BEGIN EXCERPTED DATA

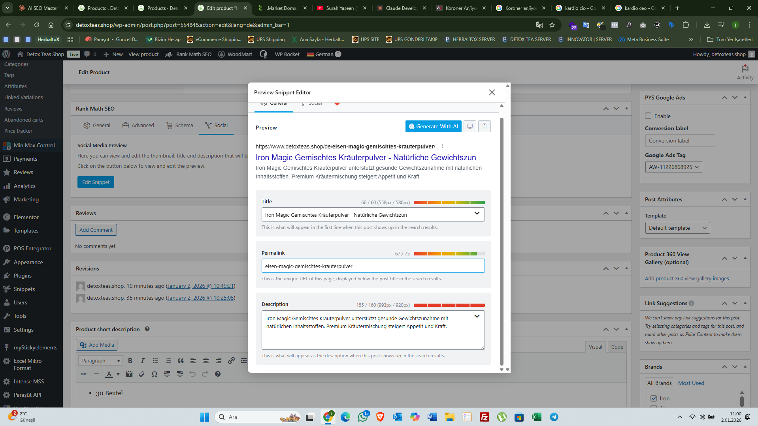Insert a blockquote in editor toolbar

click(181, 360)
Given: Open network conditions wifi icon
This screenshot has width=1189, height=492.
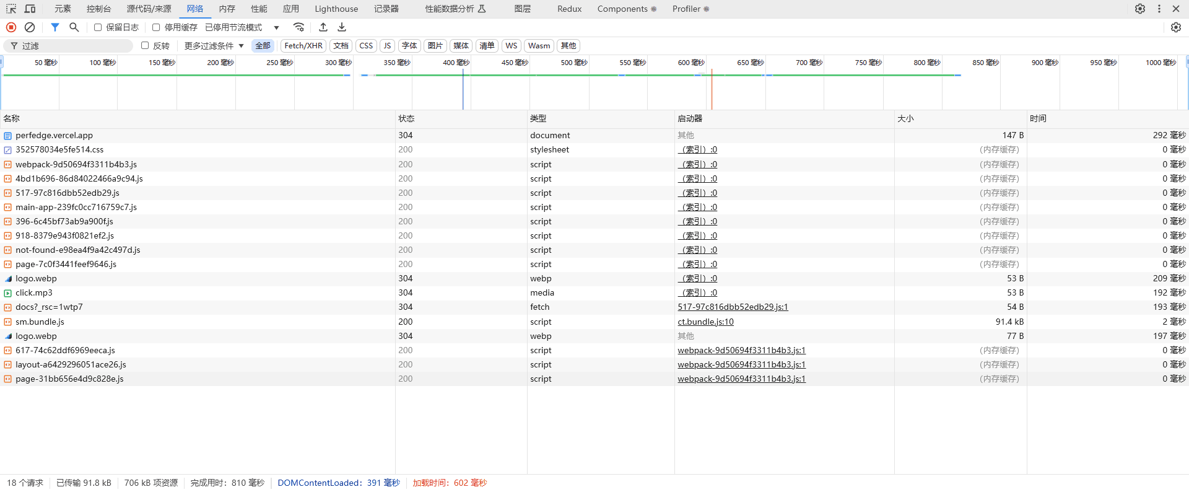Looking at the screenshot, I should click(299, 27).
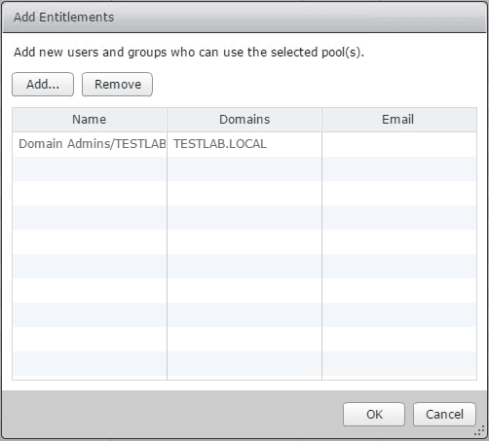Image resolution: width=489 pixels, height=441 pixels.
Task: Click the Add... button
Action: (x=43, y=85)
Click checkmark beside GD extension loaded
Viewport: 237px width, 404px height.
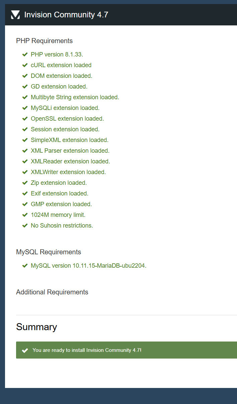tap(25, 87)
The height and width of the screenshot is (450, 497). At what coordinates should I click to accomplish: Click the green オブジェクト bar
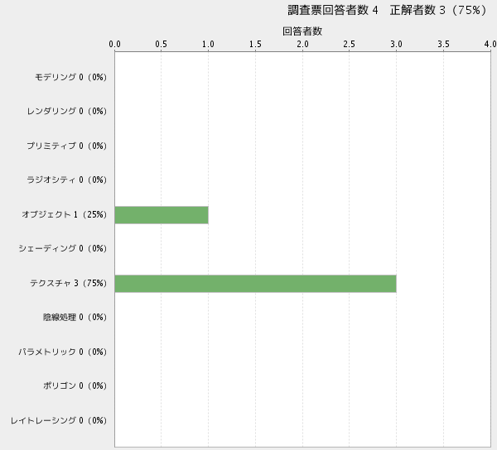click(162, 214)
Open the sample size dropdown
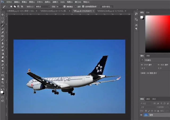This screenshot has height=120, width=170. (x=43, y=6)
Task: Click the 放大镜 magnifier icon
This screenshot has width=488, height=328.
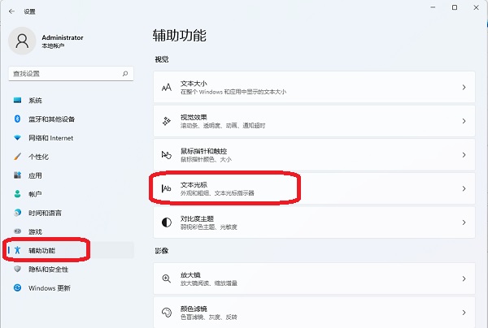Action: pos(166,278)
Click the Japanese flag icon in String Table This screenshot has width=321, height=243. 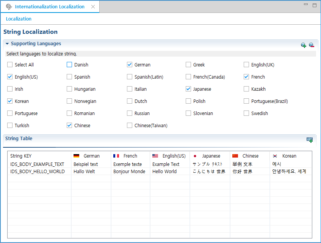194,156
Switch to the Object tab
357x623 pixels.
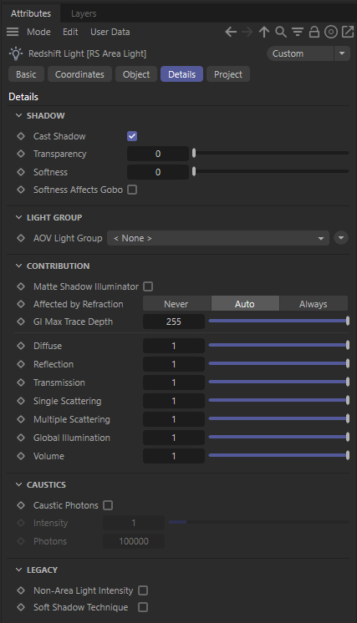point(136,74)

END EXCERPTED DATA

REQUIREMENT: Give the lines from the beginning through the line containing "Action: pos(166,278)" again, switching "dropdown" to "menu" and keeping everything else unchanged. Omit the pictures.

FINAL RESULT:
Insert a blockquote in editor toolbar

click(181, 360)
Given: Open network conditions wifi icon
This screenshot has width=1189, height=492.
Looking at the screenshot, I should click(299, 27).
Image resolution: width=489 pixels, height=441 pixels.
Task: Click the Add... button
Action: (x=43, y=85)
Click checkmark beside GD extension loaded
Viewport: 237px width, 404px height.
tap(25, 87)
The height and width of the screenshot is (450, 497). At what coordinates should I click to accomplish: Click the green オブジェクト bar
click(162, 214)
Open the sample size menu
This screenshot has height=120, width=170. (x=43, y=6)
Task: Click the 放大镜 magnifier icon
This screenshot has width=488, height=328.
Action: pos(166,278)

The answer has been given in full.